Homogeneous Rota–Baxter operators on the 3-Lie algebra (II)
Volume 149 / 2017
Abstract
We study k-order homogeneous Rota–Baxter operators of weight 1 on the simple 3-Lie algebra A_{\omega } (over a field \mathbb F of characteristic zero), which is realized by an associative commutative algebra A equipped with a derivation \varDelta and an involution \omega (Lemma 2.3).

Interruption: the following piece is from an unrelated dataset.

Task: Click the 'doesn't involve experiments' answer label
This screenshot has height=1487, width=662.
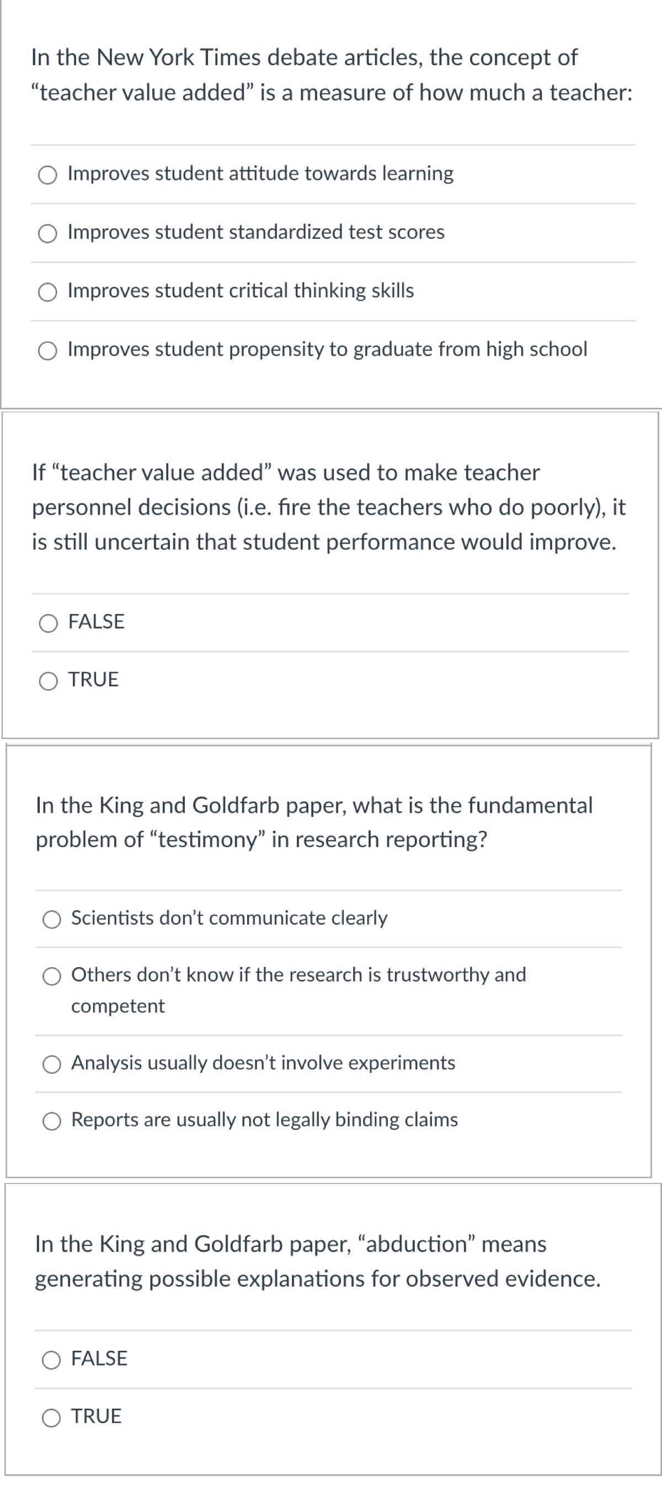Action: coord(263,1063)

A k-order homogeneous Rota–Baxter operator on A_{\omega }, where k\in \mathbb Z, is a Rota–Baxter operator R satisfying R(L_m)=f(m+k)L_{m+k} for all generators \{ L_m \mid m\in \mathbb Z \} of A_{\omega } and a map f : \mathbb Z \rightarrow \mathbb F. We prove that R is a k-order homogeneous Rota–Baxter operator on A_{\omega } of weight 1 with k\not =0 if and only if R=0 (Theorem 3.2), and R is a 0-order homogeneous Rota–Baxter operator on A_{\omega } of weight 1 if and only if R is one of the thirty-eight possibilities which are described in Theorems 3.5, 3.7, 3.9, 3.10, 3.18, 3.21 and 3.22.